川内優輝VS瀬古利彦リーダー、個性派2人かみ合わず…マラソン代表会見
8月のロンドン世界選手権に出場する男女マラソン代表が20日、都内に集合し、本番に向けたミーティングを行った。今回の世界選手権を最後に日本代表争いからの撤退を表明している川内優輝(30)=埼玉県庁=と、マラソン復権を託された瀬古利彦長距離・マラソン強化戦略プロジェクトリーダー(60)という陸上界屈指の強烈なキャラクターの持ち主が顔をそろえたが、終始かみ合わなかった。
瀬古リーダーはこの日、代表選手、コーチを前に約30分間スピーチし「このままじゃ、マラソンがなくなってしまう」と、危機感をあおった。瀬古リーダーが現役時代に師事した中村清氏(故人)の言葉を引用しながら、「鎌やカミソリのようにすぐに刃が欠けるようでは駄目。日本刀のように強い選手になってほしい。選手は鉄が真っ赤くなるように熱く燃えて、コーチは刀鍛冶のように命を懸けて鉄を打つ。そうすれば立派な日本刀のような選手ができる」と、力説した。
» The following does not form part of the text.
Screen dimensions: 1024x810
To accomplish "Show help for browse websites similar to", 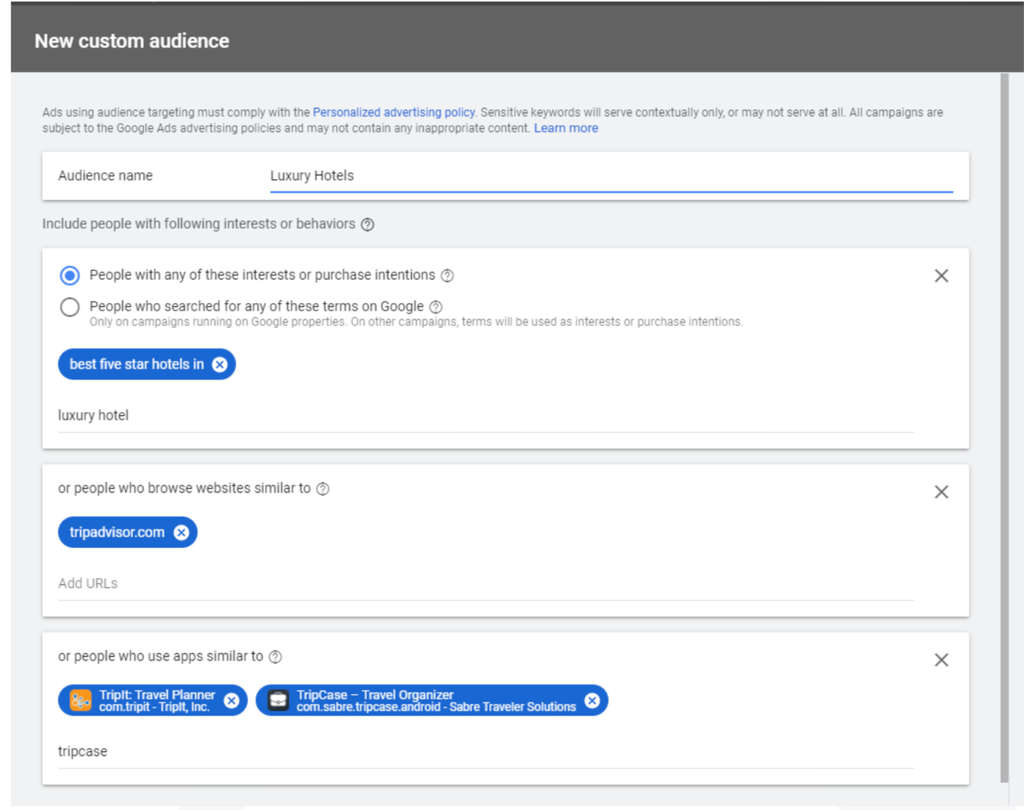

女子代表の安藤友香(スズキ浜松AC)らはメモなどを取り真剣に聞き入っていたという。ただ、コーチを付けず、独自の調整をする川内は「正直、難しいですね。僕の場合は自分でたたかないといけないので」と、苦笑い。瀬古リーダーも「まあ彼はどっちもできるから」と、苦笑いだった。
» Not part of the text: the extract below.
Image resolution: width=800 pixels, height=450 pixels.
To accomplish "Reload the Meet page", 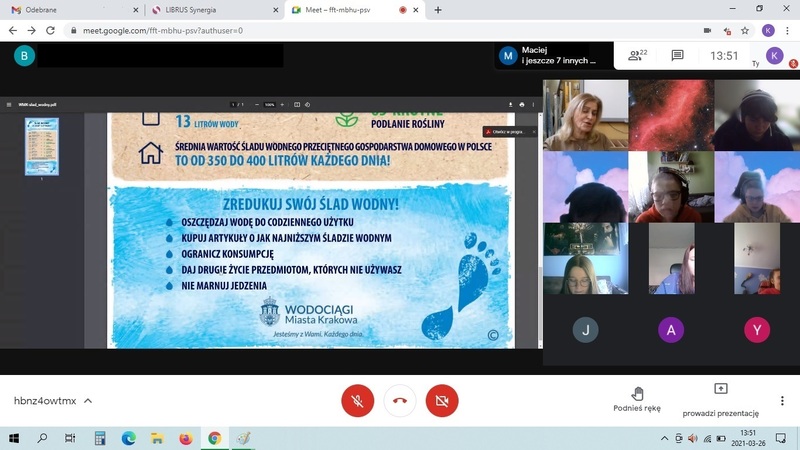I will click(51, 31).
また、川内の“代表引退”について、瀬古リーダーは「東京五輪までやってほしいけどな」と話し、東京挑戦をオファーする場面もあった。川内の決意は19年ドーハ世界選手権、20年東京五輪と、苦手としている30度を越える猛暑が予想されるコンディションであることが一因。会見場からの帰り際に、川内に声を掛けた。
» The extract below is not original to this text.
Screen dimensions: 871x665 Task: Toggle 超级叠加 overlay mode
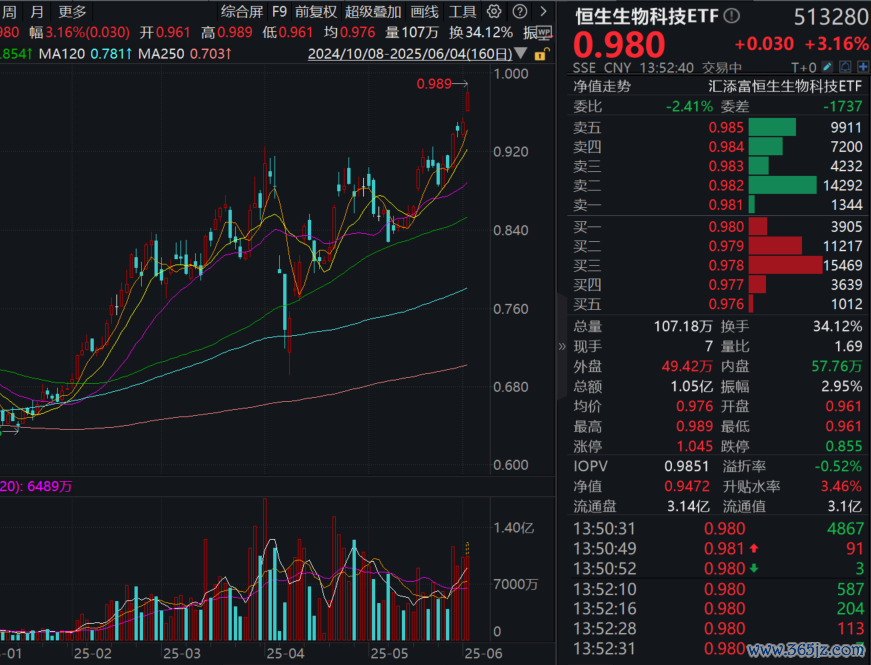[372, 12]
瀬古リーダー「川内、暑いのが苦手とか言ってちゃ駄目だよ!」
川内「ロンドンの暑さなら大丈夫です!」
瀬古リーダー「ロンドンじゃない。東京だよ、東京」
と、東京五輪挑戦を要請したが、川内は困惑の表情を浮かべた後、「誰もが東京を目指しているわけじゃない。ロンドンがすべてなんです!」と、身ぶり手ぶりを交えて力説。その言葉の圧に、瀬古リーダーはたじたじとなり、最後は「すいません。勉強になりました」と、頭を下げる展開となった。個性派2人のシュールなやりとりに、会場は笑いに包まれた。